The federated learning (FL) technique was initially developed to mitigate data privacy issues that can arise in the traditional machine learning paradigm. While FL ensures that a user's data always remain with the user, the gradients of the locally trained models must be communicated with the centralized server to build the global model. This results in privacy leakage, where the server can infer private information of the users' data from the shared gradients. To mitigate this flaw, the next-generation FL architectures proposed encryption and anonymization techniques to protect the model updates from the server. However, this approach creates other challenges, such as a malicious user might sabotage the global model by sharing false gradients. Since the gradients are encrypted, the server is unable to identify and eliminate rogue users which would protect the global model. Therefore, to mitigate both attacks, this paper proposes a novel fully homomorphic encryption (FHE) based scheme suitable for FL. We modify the one-to-one single-key Cheon-Kim-Kim-Song (CKKS)-based FHE scheme into a distributed multi-key additive homomorphic encryption scheme that supports model aggregation in FL. We employ a novel aggregation scheme within the encrypted domain, utilizing users' non-poisoning rates, to effectively address data poisoning attacks while ensuring privacy is preserved by the proposed encryption scheme. Rigorous security, privacy, convergence, and experimental analyses have been provided to show that FheFL is novel, secure, and private, and achieves comparable accuracy at reasonable computational cost.

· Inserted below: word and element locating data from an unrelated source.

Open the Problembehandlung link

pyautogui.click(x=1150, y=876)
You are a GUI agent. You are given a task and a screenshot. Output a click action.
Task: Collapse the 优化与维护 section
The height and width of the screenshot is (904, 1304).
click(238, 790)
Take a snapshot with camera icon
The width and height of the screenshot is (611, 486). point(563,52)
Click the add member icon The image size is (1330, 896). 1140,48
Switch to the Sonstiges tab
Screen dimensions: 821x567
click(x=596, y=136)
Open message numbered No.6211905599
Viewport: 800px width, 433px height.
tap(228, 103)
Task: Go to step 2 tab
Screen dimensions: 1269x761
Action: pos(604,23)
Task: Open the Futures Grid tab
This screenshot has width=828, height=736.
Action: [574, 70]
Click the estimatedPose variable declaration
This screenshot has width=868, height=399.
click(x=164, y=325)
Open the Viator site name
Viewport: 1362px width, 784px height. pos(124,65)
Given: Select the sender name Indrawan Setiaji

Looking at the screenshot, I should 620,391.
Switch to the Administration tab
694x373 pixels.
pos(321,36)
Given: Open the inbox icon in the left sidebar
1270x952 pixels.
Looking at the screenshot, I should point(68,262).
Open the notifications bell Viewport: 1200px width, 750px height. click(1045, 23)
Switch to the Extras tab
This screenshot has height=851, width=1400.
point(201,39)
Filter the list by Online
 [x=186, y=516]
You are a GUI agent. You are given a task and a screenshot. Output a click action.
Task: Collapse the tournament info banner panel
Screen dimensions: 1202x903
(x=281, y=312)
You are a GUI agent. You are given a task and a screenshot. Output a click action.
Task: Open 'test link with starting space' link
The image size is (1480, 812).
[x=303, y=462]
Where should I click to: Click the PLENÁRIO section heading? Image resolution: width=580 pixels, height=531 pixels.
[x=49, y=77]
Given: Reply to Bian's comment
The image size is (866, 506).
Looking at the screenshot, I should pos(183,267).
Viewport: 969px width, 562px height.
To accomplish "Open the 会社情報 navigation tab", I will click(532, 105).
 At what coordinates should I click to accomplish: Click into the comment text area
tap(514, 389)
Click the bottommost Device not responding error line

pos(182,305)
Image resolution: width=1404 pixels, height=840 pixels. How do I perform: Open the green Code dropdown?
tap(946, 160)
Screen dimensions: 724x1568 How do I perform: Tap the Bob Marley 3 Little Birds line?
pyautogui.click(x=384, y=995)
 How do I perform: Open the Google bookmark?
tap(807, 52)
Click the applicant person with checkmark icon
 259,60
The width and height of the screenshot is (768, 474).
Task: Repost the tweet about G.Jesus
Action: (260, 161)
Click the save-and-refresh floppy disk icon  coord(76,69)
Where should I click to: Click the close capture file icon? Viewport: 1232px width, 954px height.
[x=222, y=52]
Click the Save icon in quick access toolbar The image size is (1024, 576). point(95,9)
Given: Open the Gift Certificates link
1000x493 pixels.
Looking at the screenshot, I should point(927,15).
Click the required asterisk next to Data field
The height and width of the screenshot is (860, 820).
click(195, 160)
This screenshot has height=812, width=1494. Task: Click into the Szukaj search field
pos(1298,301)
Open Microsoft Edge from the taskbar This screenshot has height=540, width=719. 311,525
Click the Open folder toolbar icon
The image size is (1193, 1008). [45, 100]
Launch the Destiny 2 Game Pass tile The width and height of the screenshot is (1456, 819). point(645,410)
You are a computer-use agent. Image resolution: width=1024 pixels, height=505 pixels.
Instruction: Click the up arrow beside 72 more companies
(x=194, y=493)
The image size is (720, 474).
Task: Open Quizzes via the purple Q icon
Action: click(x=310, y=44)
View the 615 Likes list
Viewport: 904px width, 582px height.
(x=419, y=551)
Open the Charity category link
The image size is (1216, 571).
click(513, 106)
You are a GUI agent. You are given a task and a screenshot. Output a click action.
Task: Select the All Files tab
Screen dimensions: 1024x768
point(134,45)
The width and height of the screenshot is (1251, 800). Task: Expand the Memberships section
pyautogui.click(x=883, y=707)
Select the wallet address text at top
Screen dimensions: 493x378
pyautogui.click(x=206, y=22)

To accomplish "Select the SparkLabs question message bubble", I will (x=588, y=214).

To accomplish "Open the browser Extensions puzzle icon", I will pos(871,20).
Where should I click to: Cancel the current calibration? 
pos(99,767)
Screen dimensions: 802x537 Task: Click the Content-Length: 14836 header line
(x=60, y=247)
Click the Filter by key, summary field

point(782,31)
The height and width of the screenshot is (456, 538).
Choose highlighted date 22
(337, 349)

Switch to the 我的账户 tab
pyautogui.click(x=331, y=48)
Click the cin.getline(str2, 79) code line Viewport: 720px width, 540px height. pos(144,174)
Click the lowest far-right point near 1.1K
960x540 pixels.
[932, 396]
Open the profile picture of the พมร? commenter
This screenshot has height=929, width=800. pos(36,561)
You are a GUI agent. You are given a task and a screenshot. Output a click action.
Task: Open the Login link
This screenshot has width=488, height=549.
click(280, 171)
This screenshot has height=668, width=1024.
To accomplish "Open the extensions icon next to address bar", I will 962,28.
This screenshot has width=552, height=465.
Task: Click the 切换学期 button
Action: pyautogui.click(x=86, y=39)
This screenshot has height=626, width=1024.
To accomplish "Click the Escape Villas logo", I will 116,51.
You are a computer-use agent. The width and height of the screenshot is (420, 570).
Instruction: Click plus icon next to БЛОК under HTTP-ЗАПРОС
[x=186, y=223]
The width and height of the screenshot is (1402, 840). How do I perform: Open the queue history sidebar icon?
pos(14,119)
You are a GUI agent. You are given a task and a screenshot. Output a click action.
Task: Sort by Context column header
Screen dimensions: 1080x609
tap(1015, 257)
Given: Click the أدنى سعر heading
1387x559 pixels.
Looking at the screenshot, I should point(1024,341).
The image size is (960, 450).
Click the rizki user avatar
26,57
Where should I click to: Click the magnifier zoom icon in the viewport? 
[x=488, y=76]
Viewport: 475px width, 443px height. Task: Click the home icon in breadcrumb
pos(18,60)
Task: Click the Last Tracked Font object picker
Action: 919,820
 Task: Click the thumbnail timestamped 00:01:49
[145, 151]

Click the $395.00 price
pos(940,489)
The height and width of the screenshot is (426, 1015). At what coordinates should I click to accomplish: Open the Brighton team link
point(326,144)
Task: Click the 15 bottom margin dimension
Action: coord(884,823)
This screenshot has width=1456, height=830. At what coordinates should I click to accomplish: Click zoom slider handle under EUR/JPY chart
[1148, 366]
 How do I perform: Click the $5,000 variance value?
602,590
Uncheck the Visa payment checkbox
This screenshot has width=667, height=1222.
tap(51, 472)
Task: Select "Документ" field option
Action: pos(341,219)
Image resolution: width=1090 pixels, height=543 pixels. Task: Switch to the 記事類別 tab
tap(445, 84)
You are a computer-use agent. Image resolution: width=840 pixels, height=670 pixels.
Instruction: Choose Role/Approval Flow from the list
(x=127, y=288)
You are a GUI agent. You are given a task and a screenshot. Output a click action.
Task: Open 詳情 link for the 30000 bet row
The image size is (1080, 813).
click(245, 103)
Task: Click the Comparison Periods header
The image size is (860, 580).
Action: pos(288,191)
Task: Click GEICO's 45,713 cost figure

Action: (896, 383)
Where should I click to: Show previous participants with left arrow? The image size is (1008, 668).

翻译：联邦学习（FL）技术最初旨在缓解传统机器学习范式中可能出现的数据隐私问题。尽管FL确保用户数据始终保留在本地，但局部训练模型的梯度必须与中央服务器通信以构建全局模型。这导致了隐私泄露——服务器能够从共享梯度中推断用户数据的隐私信息。为弥补这一缺陷，下一代FL架构提出了加密和匿名化技术以保护模型更新不被服务器窥探。然而，该方法带来了其他挑战，例如恶意用户可能通过共享虚假梯度破坏全局模型。由于梯度已加密，服务器无法识别并消除有害用户以保护全局模型。因此，为同时缓解两种攻击，本文提出了一种适用于FL的新型完全同态加密（FHE）方案。我们将一对一的单密钥Cheon-Kim-Kim-Song（CKKS）FHE方案改造为支持FL中模型聚合的分布式多密钥加法同态加密方案。我们在加密域内采用了一种新颖的聚合方案，利用用户的非中毒率有效应对数据投毒攻击，同时通过所提出的加密方案确保隐私保护。严格的安全性、隐私性、收敛性和实验分析表明，FheFL具有新颖性、安全性和隐私性，且在合理计算开销下达到了可比精度。